### What this task involves
Output the lines of the listing without any change, beginning with the line containing "Download Center (65, 2340)" and ending with the line containing "The Sports Fanantics (115, 2546)", both included.

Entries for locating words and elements
** BEGIN **
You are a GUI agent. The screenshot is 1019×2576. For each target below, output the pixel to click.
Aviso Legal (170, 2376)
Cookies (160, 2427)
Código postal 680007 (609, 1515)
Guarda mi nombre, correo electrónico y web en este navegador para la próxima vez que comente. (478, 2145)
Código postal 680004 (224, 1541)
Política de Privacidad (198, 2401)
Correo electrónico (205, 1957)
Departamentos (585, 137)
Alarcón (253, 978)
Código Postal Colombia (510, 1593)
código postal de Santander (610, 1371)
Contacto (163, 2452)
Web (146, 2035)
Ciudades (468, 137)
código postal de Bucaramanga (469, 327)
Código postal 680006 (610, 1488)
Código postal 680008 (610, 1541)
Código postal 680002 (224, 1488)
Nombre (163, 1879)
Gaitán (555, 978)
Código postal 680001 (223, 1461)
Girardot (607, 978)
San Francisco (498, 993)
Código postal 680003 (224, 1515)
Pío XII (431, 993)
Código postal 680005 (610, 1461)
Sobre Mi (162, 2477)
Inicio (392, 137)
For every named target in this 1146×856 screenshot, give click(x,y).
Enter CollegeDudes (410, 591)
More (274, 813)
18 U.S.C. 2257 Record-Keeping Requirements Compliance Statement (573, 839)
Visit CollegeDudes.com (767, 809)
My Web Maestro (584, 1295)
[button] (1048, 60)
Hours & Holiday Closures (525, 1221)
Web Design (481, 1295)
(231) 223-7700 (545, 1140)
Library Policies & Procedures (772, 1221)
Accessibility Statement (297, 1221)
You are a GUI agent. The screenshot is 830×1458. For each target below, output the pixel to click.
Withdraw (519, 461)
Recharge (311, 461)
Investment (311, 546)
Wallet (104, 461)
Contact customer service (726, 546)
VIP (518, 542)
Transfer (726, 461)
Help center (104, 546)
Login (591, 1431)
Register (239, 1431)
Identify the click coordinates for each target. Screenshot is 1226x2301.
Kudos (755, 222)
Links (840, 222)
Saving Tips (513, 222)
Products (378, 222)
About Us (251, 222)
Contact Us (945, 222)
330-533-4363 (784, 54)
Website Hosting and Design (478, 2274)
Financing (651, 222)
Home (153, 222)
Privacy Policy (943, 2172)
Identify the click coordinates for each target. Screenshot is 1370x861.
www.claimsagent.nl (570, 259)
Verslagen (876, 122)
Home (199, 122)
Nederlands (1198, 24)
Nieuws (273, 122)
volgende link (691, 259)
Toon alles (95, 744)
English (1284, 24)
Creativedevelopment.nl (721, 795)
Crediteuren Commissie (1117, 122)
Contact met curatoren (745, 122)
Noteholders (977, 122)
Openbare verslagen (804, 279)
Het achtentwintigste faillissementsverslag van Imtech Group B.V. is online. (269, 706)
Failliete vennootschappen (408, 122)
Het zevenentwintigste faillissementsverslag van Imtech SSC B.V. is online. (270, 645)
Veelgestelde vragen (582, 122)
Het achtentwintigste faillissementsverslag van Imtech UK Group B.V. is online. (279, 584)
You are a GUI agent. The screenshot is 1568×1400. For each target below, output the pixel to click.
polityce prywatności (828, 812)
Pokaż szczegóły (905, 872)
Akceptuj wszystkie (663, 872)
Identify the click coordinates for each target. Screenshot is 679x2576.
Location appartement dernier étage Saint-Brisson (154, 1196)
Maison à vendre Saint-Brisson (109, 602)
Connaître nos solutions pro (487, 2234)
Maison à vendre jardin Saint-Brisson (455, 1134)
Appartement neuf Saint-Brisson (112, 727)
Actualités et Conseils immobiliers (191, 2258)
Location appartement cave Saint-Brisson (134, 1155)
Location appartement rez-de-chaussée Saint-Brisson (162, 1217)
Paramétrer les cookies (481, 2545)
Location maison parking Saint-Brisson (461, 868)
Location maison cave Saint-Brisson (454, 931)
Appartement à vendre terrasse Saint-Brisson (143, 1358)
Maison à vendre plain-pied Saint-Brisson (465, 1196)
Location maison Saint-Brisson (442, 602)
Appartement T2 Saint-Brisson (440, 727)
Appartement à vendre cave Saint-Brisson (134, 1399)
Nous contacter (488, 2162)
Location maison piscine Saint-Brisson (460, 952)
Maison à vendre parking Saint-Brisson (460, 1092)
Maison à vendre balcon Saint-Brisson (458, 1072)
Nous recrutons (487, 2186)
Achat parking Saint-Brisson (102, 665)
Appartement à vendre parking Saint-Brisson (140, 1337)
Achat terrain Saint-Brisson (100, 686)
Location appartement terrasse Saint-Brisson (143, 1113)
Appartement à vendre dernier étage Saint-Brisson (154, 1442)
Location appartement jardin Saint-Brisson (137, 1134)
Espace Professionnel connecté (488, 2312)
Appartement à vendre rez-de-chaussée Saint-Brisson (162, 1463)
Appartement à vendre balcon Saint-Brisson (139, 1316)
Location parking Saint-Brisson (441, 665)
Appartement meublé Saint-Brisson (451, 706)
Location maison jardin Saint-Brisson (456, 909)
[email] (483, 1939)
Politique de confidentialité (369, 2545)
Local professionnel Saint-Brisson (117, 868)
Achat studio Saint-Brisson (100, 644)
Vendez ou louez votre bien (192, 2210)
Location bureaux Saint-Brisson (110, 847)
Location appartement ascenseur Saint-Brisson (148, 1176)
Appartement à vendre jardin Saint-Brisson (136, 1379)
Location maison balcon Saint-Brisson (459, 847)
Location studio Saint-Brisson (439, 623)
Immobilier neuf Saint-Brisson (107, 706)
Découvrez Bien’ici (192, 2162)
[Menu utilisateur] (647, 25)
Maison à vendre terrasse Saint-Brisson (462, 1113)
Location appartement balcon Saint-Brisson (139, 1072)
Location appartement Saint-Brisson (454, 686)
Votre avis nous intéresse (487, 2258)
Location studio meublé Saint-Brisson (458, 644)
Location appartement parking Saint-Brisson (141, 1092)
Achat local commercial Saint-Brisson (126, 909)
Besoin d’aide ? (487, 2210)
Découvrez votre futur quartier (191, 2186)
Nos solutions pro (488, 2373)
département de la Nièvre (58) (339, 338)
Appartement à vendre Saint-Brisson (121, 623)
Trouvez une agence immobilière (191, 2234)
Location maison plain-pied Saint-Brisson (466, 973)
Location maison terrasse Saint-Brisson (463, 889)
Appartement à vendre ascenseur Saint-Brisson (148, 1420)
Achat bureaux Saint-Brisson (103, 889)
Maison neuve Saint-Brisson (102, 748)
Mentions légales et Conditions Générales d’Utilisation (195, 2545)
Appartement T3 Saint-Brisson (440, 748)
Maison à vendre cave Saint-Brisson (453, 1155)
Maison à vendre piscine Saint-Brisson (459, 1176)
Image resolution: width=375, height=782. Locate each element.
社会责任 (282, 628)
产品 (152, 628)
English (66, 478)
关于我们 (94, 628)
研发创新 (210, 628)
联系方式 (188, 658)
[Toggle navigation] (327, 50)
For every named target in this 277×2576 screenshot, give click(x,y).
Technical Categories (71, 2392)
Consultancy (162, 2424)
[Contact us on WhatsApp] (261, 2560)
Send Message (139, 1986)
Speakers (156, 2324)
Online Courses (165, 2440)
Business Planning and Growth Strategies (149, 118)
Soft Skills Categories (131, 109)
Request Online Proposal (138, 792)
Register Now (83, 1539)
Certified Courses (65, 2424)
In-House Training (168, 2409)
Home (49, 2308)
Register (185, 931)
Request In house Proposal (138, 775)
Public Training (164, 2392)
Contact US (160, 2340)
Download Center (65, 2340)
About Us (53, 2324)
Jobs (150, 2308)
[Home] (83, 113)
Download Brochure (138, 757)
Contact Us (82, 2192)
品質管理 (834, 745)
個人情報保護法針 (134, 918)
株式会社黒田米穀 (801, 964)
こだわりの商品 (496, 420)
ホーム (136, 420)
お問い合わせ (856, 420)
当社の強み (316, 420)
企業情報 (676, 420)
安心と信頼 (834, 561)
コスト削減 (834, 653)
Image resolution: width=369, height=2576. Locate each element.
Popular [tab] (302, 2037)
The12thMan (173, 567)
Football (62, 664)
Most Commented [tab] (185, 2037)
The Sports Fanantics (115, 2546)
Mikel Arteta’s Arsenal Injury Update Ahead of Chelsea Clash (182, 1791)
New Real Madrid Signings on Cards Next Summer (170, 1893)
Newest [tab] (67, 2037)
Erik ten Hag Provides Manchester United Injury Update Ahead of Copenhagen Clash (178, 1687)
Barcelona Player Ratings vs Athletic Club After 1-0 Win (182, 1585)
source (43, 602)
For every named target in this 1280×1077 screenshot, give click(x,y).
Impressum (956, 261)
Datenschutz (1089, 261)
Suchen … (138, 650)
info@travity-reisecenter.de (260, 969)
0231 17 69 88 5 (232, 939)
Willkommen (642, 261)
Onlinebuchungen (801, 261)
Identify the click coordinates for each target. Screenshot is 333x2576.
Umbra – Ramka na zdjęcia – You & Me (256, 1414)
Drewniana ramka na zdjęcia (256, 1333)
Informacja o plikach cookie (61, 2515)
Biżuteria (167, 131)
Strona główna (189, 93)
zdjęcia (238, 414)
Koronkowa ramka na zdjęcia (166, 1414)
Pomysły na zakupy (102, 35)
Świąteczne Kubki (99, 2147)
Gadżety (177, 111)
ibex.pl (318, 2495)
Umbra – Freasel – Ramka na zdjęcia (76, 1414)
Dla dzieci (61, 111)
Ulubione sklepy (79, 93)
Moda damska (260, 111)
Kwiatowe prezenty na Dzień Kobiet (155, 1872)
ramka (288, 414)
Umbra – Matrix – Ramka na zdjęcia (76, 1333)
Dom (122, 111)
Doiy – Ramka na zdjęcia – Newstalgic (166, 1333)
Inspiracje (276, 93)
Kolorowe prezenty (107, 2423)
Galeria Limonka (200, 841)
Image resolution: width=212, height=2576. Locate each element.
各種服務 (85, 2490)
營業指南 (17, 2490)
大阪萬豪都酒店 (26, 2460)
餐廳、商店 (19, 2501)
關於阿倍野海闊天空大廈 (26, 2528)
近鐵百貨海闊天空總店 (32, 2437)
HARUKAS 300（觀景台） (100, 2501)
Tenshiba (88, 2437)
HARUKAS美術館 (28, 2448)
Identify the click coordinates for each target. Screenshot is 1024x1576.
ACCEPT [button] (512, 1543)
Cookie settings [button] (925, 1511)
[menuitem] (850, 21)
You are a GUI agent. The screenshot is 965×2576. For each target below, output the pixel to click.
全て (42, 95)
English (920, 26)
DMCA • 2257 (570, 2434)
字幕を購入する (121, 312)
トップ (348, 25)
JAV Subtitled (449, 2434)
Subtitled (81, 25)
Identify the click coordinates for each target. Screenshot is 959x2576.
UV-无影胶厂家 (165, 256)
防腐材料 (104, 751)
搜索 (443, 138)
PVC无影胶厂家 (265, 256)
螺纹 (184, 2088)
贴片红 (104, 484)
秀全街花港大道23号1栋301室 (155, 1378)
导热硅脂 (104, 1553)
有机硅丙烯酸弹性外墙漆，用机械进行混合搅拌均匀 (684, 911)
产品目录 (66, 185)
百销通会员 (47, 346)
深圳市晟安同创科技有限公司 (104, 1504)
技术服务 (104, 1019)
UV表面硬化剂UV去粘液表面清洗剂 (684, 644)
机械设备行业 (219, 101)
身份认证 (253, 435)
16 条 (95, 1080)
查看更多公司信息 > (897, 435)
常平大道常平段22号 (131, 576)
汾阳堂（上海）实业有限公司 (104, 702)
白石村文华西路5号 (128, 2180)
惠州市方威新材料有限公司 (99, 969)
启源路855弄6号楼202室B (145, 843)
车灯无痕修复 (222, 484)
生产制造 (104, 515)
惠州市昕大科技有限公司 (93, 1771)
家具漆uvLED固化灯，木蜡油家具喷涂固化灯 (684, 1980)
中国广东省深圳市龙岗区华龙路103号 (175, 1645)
** END **
### Response
Download Center (65, 2340)
About Us (53, 2324)
Jobs (150, 2308)
[Home] (83, 113)
Download Brochure (138, 757)
Contact Us (82, 2192)
品質管理 (834, 745)
個人情報保護法針 (134, 918)
株式会社黒田米穀 (801, 964)
こだわりの商品 (496, 420)
ホーム (136, 420)
お問い合わせ (856, 420)
当社の強み (316, 420)
企業情報 (676, 420)
安心と信頼 (834, 561)
コスト削減 (834, 653)
Image resolution: width=369, height=2576. Locate each element.
Popular [tab] (302, 2037)
The12thMan (173, 567)
Football (62, 664)
Most Commented [tab] (185, 2037)
The Sports Fanantics (115, 2546)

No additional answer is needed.